[Records from a data collection]
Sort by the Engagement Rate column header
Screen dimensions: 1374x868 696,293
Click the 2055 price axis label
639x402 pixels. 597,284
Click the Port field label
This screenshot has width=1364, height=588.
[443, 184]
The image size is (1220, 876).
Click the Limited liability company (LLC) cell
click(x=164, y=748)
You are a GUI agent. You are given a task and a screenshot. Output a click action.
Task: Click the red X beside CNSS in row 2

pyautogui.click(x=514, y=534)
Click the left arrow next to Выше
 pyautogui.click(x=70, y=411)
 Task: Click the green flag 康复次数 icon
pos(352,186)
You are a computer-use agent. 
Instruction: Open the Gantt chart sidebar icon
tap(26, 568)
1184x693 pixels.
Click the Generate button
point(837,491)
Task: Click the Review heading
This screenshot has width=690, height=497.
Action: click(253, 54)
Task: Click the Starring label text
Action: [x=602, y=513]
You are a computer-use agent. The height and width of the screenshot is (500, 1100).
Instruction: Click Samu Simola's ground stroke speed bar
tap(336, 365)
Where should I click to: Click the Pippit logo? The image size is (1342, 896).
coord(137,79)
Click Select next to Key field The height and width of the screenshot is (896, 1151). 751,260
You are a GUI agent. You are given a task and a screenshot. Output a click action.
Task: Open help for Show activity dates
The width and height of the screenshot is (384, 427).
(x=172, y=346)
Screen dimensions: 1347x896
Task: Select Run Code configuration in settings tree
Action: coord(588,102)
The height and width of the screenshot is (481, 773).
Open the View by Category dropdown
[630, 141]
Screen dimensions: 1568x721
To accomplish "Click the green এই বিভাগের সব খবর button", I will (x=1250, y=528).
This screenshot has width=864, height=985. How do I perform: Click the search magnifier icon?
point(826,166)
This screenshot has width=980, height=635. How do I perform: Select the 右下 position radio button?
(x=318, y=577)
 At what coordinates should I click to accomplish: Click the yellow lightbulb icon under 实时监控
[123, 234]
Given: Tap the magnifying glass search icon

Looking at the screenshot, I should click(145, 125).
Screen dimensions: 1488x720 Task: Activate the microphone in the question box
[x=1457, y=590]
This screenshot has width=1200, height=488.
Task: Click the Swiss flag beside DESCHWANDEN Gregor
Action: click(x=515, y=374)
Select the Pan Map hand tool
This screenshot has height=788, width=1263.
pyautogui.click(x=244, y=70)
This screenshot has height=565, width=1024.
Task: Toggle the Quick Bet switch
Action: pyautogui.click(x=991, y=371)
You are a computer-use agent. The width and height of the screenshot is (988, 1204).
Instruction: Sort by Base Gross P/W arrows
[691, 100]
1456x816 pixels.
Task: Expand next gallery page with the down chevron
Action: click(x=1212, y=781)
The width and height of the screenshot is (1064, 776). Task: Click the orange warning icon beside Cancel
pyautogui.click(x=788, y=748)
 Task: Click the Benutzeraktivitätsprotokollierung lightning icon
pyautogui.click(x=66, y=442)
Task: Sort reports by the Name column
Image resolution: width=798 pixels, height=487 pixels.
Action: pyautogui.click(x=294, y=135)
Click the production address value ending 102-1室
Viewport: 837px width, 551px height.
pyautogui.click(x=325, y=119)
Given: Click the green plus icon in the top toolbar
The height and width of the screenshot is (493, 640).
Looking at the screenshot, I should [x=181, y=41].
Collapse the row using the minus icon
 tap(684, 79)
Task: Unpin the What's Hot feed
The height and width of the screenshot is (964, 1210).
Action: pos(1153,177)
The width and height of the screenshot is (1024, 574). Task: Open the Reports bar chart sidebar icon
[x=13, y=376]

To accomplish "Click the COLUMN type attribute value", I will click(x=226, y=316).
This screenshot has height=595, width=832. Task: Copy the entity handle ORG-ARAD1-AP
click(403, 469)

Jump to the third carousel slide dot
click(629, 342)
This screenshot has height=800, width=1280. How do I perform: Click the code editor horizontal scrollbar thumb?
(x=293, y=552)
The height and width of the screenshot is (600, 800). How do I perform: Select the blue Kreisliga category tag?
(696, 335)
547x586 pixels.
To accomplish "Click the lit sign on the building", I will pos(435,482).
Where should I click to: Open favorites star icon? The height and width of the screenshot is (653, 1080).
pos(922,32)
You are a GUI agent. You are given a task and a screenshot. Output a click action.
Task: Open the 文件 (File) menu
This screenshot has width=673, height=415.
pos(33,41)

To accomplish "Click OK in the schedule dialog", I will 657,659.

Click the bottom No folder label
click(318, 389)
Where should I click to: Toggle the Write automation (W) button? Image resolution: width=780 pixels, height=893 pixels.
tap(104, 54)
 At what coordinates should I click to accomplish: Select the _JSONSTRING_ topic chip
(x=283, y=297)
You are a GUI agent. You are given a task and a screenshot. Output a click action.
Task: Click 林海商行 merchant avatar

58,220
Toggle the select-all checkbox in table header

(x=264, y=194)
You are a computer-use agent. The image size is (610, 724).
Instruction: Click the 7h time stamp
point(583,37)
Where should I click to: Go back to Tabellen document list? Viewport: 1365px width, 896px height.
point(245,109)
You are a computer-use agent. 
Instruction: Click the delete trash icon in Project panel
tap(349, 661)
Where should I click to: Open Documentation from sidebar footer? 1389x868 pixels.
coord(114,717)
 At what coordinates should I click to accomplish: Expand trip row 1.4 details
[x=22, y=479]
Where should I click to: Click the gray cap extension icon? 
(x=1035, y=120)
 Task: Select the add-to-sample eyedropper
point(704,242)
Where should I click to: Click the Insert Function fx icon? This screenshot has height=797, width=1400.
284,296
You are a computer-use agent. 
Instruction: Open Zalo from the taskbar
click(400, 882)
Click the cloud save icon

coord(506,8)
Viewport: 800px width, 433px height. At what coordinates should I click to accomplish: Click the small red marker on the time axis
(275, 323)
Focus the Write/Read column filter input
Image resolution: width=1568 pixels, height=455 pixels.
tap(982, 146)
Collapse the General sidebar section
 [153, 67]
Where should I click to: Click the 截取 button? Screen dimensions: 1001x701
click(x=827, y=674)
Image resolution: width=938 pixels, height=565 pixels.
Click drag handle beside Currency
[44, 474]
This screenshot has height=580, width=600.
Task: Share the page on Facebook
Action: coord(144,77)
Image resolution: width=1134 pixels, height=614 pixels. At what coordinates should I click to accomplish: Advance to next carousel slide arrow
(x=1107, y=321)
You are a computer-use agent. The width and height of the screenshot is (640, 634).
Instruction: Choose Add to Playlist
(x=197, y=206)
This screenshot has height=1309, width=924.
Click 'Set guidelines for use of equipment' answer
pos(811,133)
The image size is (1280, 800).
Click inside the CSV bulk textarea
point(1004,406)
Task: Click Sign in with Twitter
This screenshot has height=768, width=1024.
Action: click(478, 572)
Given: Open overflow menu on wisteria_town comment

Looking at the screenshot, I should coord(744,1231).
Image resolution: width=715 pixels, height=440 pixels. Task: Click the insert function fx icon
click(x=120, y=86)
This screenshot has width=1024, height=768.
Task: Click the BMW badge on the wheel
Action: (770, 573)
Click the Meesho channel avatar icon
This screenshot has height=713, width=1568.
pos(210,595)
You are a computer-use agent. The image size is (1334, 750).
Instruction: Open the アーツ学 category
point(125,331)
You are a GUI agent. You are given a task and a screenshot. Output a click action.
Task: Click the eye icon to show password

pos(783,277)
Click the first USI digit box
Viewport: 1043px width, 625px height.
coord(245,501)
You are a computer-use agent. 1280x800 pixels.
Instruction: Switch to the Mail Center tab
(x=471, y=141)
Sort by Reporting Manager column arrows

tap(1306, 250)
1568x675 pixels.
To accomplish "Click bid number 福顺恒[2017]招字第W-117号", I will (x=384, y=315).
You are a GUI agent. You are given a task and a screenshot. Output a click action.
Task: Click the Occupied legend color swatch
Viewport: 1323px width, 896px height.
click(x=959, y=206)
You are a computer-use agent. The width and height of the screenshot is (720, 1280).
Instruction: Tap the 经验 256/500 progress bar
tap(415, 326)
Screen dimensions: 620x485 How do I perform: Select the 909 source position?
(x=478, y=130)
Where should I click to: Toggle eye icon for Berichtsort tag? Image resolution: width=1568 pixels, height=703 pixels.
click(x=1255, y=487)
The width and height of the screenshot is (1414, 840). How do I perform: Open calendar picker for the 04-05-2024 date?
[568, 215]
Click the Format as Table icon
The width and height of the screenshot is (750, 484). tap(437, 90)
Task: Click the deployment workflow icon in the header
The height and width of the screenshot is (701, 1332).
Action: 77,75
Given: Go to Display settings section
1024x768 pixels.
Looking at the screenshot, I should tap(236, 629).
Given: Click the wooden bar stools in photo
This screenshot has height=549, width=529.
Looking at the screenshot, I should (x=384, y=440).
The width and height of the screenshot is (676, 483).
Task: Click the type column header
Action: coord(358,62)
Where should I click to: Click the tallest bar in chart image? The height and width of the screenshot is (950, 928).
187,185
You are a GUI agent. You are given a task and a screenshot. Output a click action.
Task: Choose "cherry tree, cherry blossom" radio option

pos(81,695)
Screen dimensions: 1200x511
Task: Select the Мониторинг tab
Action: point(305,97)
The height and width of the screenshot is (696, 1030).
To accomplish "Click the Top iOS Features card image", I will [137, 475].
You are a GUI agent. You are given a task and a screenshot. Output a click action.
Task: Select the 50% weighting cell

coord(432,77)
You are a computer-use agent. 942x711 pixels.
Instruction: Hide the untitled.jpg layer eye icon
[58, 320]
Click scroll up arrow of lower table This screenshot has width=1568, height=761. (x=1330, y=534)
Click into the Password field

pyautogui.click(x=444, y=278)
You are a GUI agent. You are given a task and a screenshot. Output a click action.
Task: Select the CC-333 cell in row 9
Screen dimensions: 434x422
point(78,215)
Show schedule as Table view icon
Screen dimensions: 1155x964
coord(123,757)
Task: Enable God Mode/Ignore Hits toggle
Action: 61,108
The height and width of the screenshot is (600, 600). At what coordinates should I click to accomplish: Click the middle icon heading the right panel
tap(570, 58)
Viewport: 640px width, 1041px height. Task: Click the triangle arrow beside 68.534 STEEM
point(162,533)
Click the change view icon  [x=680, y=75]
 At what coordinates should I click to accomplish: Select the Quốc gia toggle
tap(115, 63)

**Your task**
Each line from the one with "This screenshot has height=549, width=529." through the end of the entries above must be set down exactly, both end lines included, and no other line may appear.

**Solution to the exercise**
This screenshot has height=549, width=529.
Looking at the screenshot, I should (x=384, y=440).
The width and height of the screenshot is (676, 483).
Task: Click the type column header
Action: coord(358,62)
Where should I click to: Click the tallest bar in chart image? The height and width of the screenshot is (950, 928).
187,185
You are a GUI agent. You are given a task and a screenshot. Output a click action.
Task: Choose "cherry tree, cherry blossom" radio option

pos(81,695)
Screen dimensions: 1200x511
Task: Select the Мониторинг tab
Action: point(305,97)
The height and width of the screenshot is (696, 1030).
To accomplish "Click the Top iOS Features card image", I will [137, 475].
You are a GUI agent. You are given a task and a screenshot. Output a click action.
Task: Select the 50% weighting cell

coord(432,77)
You are a computer-use agent. 942x711 pixels.
Instruction: Hide the untitled.jpg layer eye icon
[58, 320]
Click scroll up arrow of lower table This screenshot has width=1568, height=761. (x=1330, y=534)
Click into the Password field

pyautogui.click(x=444, y=278)
You are a GUI agent. You are given a task and a screenshot. Output a click action.
Task: Select the CC-333 cell in row 9
Screen dimensions: 434x422
point(78,215)
Show schedule as Table view icon
Screen dimensions: 1155x964
coord(123,757)
Task: Enable God Mode/Ignore Hits toggle
Action: 61,108
The height and width of the screenshot is (600, 600). At what coordinates should I click to accomplish: Click the middle icon heading the right panel
tap(570, 58)
Viewport: 640px width, 1041px height. Task: Click the triangle arrow beside 68.534 STEEM
point(162,533)
Click the change view icon  [x=680, y=75]
 At what coordinates should I click to accomplish: Select the Quốc gia toggle
tap(115, 63)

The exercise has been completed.